À partir de ce jour, vous êtes prié de reconnaître la suzeraineté des Bolton sur votre maison et vos bannerets. Nous attendons un serment d’allégeance par corbeau, et l’envoi d’une délégation représentative des Blacksword qui demeurera au Dreadfort pour entretenir la relation entre nos deux maisons.
scellé & signé par Roose de la maison Bolton
Seigneur du Dreadfort,
Gardien du Nord
Ce n’est ni plus ni moins qu’une demande d’allégeance, doublée d’une demande d’otages. Les avis sont unanimes : hors de question de nous soumettre à cette requête ! Volken veut même se rendre en personne au Dreadfort pour signifier notre refus à Bolton et littéralement lui cracher au visage. Les autres sont plus mesurés, mais Edrick et Illirya appuient l’idée d’une expédition au Dreadfort : il serait, selon eux, « intéressant » d’aller y capturer le fils bâtard de Bolton, Ramsay Snow, pour décapiter l’armée de l’écorché. Du moins, celle qui se trouve dans le nord, car le gros des troupes de Roose Bolton est encore massé au sud, maintenues dans l’impossibilité de rentrer chez elles par les Fer-nés stationnés à Moat Cailin.
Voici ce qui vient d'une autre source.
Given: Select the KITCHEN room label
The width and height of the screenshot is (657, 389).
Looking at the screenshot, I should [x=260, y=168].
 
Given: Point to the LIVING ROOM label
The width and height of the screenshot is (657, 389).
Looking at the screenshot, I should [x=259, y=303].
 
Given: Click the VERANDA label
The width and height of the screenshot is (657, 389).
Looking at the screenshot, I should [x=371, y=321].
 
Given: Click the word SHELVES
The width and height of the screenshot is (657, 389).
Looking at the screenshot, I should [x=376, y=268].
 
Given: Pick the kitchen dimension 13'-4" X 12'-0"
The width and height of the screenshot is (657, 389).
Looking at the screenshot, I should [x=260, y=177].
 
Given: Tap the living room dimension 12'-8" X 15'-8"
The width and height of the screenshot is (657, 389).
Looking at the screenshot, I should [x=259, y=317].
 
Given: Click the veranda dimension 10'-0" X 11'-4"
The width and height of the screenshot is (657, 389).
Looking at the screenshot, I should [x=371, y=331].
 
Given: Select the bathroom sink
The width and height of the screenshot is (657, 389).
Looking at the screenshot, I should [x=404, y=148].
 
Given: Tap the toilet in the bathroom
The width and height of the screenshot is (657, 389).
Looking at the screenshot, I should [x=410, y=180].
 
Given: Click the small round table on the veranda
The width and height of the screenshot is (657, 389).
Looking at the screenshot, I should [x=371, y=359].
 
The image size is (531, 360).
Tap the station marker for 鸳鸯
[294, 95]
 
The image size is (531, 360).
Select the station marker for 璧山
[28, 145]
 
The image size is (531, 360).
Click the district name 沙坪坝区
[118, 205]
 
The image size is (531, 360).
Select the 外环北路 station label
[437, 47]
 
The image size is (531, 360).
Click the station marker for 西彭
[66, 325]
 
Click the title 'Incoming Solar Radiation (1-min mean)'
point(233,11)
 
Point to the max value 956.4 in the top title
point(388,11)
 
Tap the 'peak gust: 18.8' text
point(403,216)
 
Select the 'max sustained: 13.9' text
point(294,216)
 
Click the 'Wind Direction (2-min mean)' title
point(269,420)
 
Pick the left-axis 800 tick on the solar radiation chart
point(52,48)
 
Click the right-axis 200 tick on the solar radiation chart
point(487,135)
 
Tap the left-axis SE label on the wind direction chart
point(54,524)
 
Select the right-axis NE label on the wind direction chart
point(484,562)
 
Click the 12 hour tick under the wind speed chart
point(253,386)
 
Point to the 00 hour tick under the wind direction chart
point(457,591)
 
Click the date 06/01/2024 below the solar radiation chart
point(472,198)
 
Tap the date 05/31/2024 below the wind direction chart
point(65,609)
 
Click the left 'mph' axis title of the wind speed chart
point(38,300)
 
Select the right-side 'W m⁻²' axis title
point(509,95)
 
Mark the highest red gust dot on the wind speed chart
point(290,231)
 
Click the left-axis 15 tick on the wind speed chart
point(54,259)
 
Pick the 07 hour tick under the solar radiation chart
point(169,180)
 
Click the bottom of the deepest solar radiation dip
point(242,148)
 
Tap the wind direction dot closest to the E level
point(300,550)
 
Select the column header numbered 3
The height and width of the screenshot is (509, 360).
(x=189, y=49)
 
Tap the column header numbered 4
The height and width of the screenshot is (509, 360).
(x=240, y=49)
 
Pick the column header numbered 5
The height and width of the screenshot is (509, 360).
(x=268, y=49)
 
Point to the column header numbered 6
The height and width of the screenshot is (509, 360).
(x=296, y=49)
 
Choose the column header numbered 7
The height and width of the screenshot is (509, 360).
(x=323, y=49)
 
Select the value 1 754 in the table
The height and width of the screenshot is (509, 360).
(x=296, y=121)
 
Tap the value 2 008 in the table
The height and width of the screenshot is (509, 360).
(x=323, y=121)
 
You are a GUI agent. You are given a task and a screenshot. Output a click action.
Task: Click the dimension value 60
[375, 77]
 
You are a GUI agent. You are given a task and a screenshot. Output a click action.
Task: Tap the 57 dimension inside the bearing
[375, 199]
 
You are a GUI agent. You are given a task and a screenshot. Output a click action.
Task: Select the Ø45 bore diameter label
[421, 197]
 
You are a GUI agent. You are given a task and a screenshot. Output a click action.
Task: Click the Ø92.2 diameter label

Volken, d’abord très enthousiaste, voit ses ardeurs refroidir quand on évoque son devoir de protéger sa famille à Deathwatch, puis de nouveau s’enflammer à l’idée de la gloire qu’il pourrait acquérir si cette mission était menée à bien. Il insiste d’ailleurs pour qu’Illirya accompagne l’expédition. Les pouvoirs de la sorcière sont décidément devenus indispensables à nos redoutables chefs de guerre Blacksword.
Mais le plus motivé est sans doute Wyndom Wyatt, qui montre une exaltation sans bornes à l’idée de participer à cette expédition. Je suis dans un premier temps très étonnée de la réaction ardente de notre maître-espion, habituellement plutôt discret et mesuré. Puis je me rappelle qu’il doit justement à Bolton sa longue captivité à Torrhen’s Square. La vengeance est le plus efficace des aiguillons.
Il est cependant convenu qu’avant de prendre une décision qui pourrait s’avérer fâcheuse, nous attendrons l’arrivée du nouveau meilleur ami d’Edrick : Andre Ryswell, qui nous a informé par corbeau avoir reçu une lettre identique.